Weder die IGA, noch die „Gärten der Welt“ sind ein Disney-Land: Die Planer nehmen die jeweilige Kultur und Religion ernst. Wenn im „Saal der Empfänge“ tatsächlich ein Empfang stattfindet, darf dort der islamischen Tradition folgend auf keinen Fall Schweinefleisch serviert werden. Nach Möglichkeit werden bei der Gestaltung der Gärten originale Materialien verwendet. Diese sollen so aussehen, wie man sie im Ursprungsland vorfinden würde. An Kamel Louafis Projekten waren seinerzeit 30 Arbeiter aus Marokko beschäftigt. Anfangs gab es Befürchtungen, dass sie in Marzahn-Hellersdorf Ziel fremdenfeindlicher Angriffe werden könnten. Doch sie tranken nach Feierabend friedlich ihre Limonade in dem Bezirk. Beate Reuber weiß von keinen rassistischen Vorfällen. „Die Marzahner und Hellersdorfer sind das Zusammenleben mit Fremden schließlich gewohnt. Schon in der DDR-Zeit wohnten hier viele vietnamesische Vertragsarbeiter, später zogen Aussiedler aus Russland zu“, sagt sie. Die Einwohner würden in den „Gärten der Welt“ den Mittelpunkt ihres Bezirks sehen.

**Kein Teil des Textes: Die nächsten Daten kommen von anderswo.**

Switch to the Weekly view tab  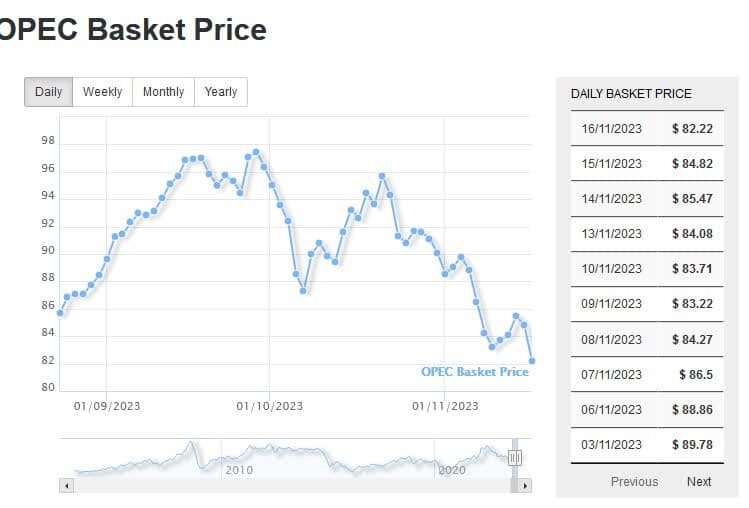(102, 92)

2011 entstand schließlich der „Christliche Garten“. In der Mitte der quadratischen Anlage wachsen Pflanzen, die in der Heiligen Schrift vorkommen: Lilien, Rosen, Anis und andere. „Gleichwohl ist das kein ausschließlicher Bibelpflanzengarten“, sagt Beate Reuber. Das Garten-Viereck ist umschlossen von einer Metallkonstruktion, die an den Kreuzgang eines Klosters erinnert – und das in einem Stadtviertel, in dem die Religion vielen Menschen fremd ist. Die Konstruktion besteht aus großen Buchstaben. Wer sie lesen möchte, muss allerdings ein Stück zurücktreten und entdeckt dann, dass hier unter anderem das Pfingstwunder gepriesen wird. Es handelt sich um Verse aus der Bibel und um philosophische Weisheiten. In der Mitte des Christlichen Gartens plätschert Wasser über dunklen Stein, ein beruhigendes Geräusch. Dieser dunkle Stein und das Grün und Weiß der Pflanzen erinnern an die Friedhofstradition in unserem Kulturkreis. Streng genommen, sagt Beate Reuber, sei ja jeder christliche Friedhof auch ein christlicher Garten.

Die IGA erstreckt sich auf insgesamt 100 Hektar

Die „Gärten der Welt“ umfassten vor der IGA rund 25 Hektar und neun Themengärten aus Europa, Asien und dem Vorderen Orient. Anlässlich der IGA erlebte der 2003 eröffnete Balinesische Garten einen Umbau zur energieeffizienten Tropenhalle. Neu hinzugekommen ist der Englische Garten mit einem Cottage. Über einer Kommode am Eingang hängt ein Bild der Queen, und das kleine Restaurant serviert Scones, Tee und andere englische Spezialitäten. Noch ländlicher geht es ein paar Meter weiter im „Arche-Park“ am Fuße des Kienbergs zu. Dort weiden heimische Pferde-, Rinder- und Schafrassen, die heute nur noch selten gehalten werden und daher vom Aussterben bedroht sind.

Die IGA erstreckt sich auf insgesamt 100 Hektar, zu denen auch der Kienbergpark gehört. Er wurde schon zuvor für die Naherholung genutzt und soll nach der Gartenausstellung wieder frei zugänglich sein. Auf dem Berg stehen der „Wolkenhain“, eine 120 Meter hohe Aussichtsplattform, und eine Seilbahnstation. Die Gondel ruckt an und gleitet über den Kienbergpark mit dem Wuhleteich und die Auenlandschaft hinweg in Richtung Ausgang. Die Veranstalter der IGA 2017 hoffen, dass sie mit der Seilbahn eine zusätzliche Attraktion geschaffen haben, die Menschen nach Marzahn-Hellersdorf lockt. Über das Gelände zu schweben und auf Berlin zu schauen, ist natürlich toll, doch das Schönste ist das satte Grün inmitten der Großstadt.

Die IGA 2017 ist bis zum 15. Oktober geöffnet. Sie ist am besten vom U-Bahnhof Kienberg / Gärten der Welt zu erreichen. Eine Tageskarte kostet 20 Euro. Außerdem gibt es preiswertere Angebote, etwa für die Abendstunden.